To illustrate my point, compare these two images: TIA: http://picasaweb.google.com/lh/photo/5My1RMT1lDd-jVJKRD70kg?feat=directlink (http://picasaweb.google.com/lh/photo/5My1RMT1lDd-jVJKRD70kg?feat=directlink) My method: http://picasaweb.google.com/lh/photo/olaMlO_Hzb3ILaWF7vu2yQ?feat=directlink (http://picasaweb.google.com/lh/photo/olaMlO_Hzb3ILaWF7vu2yQ?feat=directlink) Both of these images use the same color scheme, iteration count, bailout, interpolation technique, etc. The only difference is the addend function I used. The TIA image took almost 75% longer to generate! I guess my question is, given that the end result is so similar, whats the advantage to using TIA? For those interested here is the code for the two different addend functions: double TIA() { double z_mag = sqrt(tia_prev_x*tia_prev_x + tia_prev_y*tia_prev_y); double c_mag = c_mag = sqrt(P*P + Q*Q); double mn = z_mag - c_mag; mn = sqrt(mn*mn); double Mn = z_mag + c_mag; double num = sqrt(x*x + y*y) - mn; double den = Mn - mn; return num/den; } double myMethod() { return minVal(abs(y/x),2); } Title: Re: Faster Alternative to TIA coloring? Post by: makc on April 03, 2010, 06:28:13 PM I like "my method" version better.

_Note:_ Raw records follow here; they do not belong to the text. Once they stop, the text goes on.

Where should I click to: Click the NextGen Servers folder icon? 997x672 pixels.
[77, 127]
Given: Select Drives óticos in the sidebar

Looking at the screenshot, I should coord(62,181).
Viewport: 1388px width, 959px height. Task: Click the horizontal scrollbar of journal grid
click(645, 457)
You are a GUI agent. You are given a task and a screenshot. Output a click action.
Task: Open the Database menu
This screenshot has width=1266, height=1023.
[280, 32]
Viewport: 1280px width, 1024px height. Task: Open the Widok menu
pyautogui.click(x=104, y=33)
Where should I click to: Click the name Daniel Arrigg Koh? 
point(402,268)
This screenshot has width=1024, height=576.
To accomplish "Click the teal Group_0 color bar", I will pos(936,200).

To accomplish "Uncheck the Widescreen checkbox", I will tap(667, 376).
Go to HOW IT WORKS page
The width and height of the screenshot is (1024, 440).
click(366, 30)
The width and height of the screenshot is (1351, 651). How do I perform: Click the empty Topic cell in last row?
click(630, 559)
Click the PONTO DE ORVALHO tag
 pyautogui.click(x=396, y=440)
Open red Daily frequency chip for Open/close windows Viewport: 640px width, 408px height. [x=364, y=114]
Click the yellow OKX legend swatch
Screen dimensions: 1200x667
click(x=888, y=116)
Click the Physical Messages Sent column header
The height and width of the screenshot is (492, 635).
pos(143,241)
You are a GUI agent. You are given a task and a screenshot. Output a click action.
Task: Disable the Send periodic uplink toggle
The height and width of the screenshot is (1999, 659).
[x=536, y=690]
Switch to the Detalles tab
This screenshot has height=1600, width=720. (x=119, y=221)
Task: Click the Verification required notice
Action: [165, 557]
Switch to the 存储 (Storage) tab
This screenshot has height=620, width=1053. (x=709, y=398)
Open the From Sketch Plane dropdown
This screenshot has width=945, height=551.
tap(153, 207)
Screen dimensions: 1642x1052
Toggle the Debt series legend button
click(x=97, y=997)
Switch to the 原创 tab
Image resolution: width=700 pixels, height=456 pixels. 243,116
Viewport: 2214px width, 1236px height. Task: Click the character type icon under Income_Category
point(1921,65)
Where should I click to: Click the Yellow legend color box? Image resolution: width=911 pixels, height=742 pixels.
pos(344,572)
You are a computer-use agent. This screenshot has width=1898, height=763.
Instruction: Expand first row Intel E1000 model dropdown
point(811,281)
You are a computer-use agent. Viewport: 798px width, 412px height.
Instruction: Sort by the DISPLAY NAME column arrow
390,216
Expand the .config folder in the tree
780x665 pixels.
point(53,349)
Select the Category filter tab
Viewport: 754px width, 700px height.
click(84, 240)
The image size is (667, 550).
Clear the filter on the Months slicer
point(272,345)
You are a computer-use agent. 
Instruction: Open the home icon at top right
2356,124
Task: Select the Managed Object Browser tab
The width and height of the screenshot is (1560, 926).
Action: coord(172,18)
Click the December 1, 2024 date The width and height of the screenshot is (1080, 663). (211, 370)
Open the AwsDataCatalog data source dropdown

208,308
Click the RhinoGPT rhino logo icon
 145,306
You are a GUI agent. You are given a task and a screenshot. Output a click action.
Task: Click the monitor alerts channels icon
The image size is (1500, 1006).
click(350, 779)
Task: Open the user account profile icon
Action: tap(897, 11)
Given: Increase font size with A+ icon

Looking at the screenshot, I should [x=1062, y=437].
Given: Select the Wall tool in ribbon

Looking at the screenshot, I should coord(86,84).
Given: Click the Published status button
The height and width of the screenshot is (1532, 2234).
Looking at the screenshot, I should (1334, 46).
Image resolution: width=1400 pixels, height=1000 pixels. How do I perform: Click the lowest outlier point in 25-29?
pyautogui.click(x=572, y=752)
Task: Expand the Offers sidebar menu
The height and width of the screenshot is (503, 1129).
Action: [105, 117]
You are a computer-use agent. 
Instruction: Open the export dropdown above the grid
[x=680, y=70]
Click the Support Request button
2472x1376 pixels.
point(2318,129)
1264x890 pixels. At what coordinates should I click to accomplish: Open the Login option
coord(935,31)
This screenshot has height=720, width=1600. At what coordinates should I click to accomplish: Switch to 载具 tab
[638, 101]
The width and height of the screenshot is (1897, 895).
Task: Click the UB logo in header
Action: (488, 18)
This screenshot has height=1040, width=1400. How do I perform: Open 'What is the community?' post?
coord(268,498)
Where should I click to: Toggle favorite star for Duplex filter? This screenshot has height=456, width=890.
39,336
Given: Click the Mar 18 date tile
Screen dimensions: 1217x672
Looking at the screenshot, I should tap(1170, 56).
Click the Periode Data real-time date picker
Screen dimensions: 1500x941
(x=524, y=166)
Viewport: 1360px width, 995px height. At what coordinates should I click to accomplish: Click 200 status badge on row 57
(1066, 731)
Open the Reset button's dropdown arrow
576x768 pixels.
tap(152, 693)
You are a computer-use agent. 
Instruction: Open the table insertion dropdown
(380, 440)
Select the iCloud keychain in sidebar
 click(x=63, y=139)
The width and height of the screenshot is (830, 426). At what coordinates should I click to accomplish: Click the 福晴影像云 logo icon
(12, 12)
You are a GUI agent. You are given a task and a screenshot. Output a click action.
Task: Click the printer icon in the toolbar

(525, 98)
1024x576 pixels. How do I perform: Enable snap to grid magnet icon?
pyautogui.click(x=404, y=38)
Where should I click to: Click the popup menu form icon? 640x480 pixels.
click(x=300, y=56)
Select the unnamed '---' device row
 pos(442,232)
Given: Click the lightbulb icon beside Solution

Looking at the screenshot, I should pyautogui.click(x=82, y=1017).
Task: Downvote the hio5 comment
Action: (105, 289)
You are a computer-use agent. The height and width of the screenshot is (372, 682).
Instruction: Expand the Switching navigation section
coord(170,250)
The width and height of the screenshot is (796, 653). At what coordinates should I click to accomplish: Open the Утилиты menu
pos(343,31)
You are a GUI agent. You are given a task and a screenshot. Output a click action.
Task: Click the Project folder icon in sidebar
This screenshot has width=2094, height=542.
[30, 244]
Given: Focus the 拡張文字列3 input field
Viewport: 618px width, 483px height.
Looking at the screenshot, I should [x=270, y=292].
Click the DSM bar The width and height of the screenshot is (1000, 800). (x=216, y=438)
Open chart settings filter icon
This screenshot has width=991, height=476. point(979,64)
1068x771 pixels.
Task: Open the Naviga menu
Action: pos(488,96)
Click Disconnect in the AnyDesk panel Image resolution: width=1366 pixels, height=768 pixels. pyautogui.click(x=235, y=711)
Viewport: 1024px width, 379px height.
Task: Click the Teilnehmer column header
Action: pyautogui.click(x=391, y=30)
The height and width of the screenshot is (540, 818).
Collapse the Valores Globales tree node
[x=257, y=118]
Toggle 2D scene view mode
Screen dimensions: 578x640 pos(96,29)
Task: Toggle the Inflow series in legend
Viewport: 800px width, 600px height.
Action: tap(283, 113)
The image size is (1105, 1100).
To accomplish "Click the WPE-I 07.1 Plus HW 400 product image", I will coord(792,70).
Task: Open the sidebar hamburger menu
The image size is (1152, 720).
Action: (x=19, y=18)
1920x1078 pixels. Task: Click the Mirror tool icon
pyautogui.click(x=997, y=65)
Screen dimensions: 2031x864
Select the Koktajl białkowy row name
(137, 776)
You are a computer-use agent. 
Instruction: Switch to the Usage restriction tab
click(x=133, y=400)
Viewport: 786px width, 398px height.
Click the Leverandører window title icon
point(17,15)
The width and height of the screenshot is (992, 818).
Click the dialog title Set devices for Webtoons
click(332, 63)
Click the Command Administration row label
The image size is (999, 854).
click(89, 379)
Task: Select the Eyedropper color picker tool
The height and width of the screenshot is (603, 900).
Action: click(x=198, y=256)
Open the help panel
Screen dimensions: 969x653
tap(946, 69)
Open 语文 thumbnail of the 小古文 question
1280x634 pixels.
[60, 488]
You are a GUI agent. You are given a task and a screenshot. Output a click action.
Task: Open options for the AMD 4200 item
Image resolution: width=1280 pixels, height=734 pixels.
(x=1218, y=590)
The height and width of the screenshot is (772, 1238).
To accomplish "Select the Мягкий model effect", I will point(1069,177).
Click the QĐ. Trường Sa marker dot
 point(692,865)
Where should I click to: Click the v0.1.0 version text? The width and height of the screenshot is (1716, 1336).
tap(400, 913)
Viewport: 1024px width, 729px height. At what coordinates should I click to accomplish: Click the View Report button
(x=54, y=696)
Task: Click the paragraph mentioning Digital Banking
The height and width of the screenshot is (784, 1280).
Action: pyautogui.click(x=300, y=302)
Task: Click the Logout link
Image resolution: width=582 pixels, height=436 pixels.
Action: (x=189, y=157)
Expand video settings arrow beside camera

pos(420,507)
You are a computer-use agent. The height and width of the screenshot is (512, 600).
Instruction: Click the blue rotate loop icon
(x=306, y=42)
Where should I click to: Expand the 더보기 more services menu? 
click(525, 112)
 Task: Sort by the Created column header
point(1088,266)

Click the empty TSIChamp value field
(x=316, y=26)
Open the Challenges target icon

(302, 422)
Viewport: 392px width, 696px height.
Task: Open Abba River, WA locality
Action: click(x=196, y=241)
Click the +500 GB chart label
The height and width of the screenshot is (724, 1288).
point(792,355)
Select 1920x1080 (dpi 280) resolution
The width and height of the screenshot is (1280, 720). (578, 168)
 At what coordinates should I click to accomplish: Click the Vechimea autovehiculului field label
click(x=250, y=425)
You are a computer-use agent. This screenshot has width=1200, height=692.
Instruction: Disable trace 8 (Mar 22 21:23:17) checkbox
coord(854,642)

Title: Re: Faster Alternative to TIA coloring? Post by: dbyrne on April 03, 2010, 06:48:25 PM I like "my method" version better. I do as well. I actually think I could have tweaked "myMethod" to be even more visually similar to TIA, but left it as is because I liked it more. Also, in my original post I said TIA took 75% longer, when in fact I meant that my method took 75% shorter, which is a much larger difference! Title: Re: Faster Alternative to TIA coloring? Post by: dbyrne on April 03, 2010, 07:23:55 PM Also, I am not trying to say that my method will always produce a similar image to TIA. Here is another example where the results vary much more:
TIA: http://picasaweb.google.com/lh/photo/YxDQNXaApv09SSOd7rq-Tw?feat=directlink (http://picasaweb.google.com/lh/photo/YxDQNXaApv09SSOd7rq-Tw?feat=directlink) My method: http://picasaweb.google.com/lh/photo/iZl7kMmCua28lJQ9jFm-5A?feat=directlink (http://picasaweb.google.com/lh/photo/iZl7kMmCua28lJQ9jFm-5A?feat=directlink) These are different enough I think both algorithms merit examination. My real point is that any application where performance is a major concern should consider an alternative to TIA. Title: Re: Faster Alternative to TIA coloring? Post by: juharkonen on April 17, 2010, 11:25:08 AM :D I remember making up the naming "branching average colorings" so it looks like you've been reading my master's thesis on coloring techniques (for anyone interested, it can be found in
http://www.violetindustries.com/gallery.php?cat=techniques (http://www.violetindustries.com/gallery.php?cat=techniques)). As for TIA, I agree it's excessively complex to calculate and similar results can be achieved with much less calculation. In my thesis, I proposed the Stripes addend function as an alternative to TIA which is somewhat easier to calculate: f(angle) = 0.5 + 0.5*sin(s*angle), where angle = arg {(x,y)} = atan(y/x) and s = integer constant If I understood correctly, MyMethod corresponds to the addend function t(angle) = min{tan(angle), 2} = min{tan(atan(y/x), 2} = min{y/x, 2} Similar to TIA and Stripes, this method gives wave-like result as a function of angle which will lead to the branching appearance characteristic to TIA. As for performance, MyMethod clearly has advantage because it avoids calculation of the argument with atan and doesn't involve any other trigonometric functions either. This can be significant especially on CPU because trigonometric functions are expensive. On the GPU, however, trigonometric functions are hardware accelerated and MyMethod ought to have slighter advantage. Title: Re: Faster Alternative to TIA coloring? Post by: dbyrne on April 20, 2010, 06:01:06 AM Yes I have read your paper. It is a great resource. I am writing fractal software for smartphones, so often a math coprocessor isn't available. I like your stripes algorithm a lot and have implemented it actually.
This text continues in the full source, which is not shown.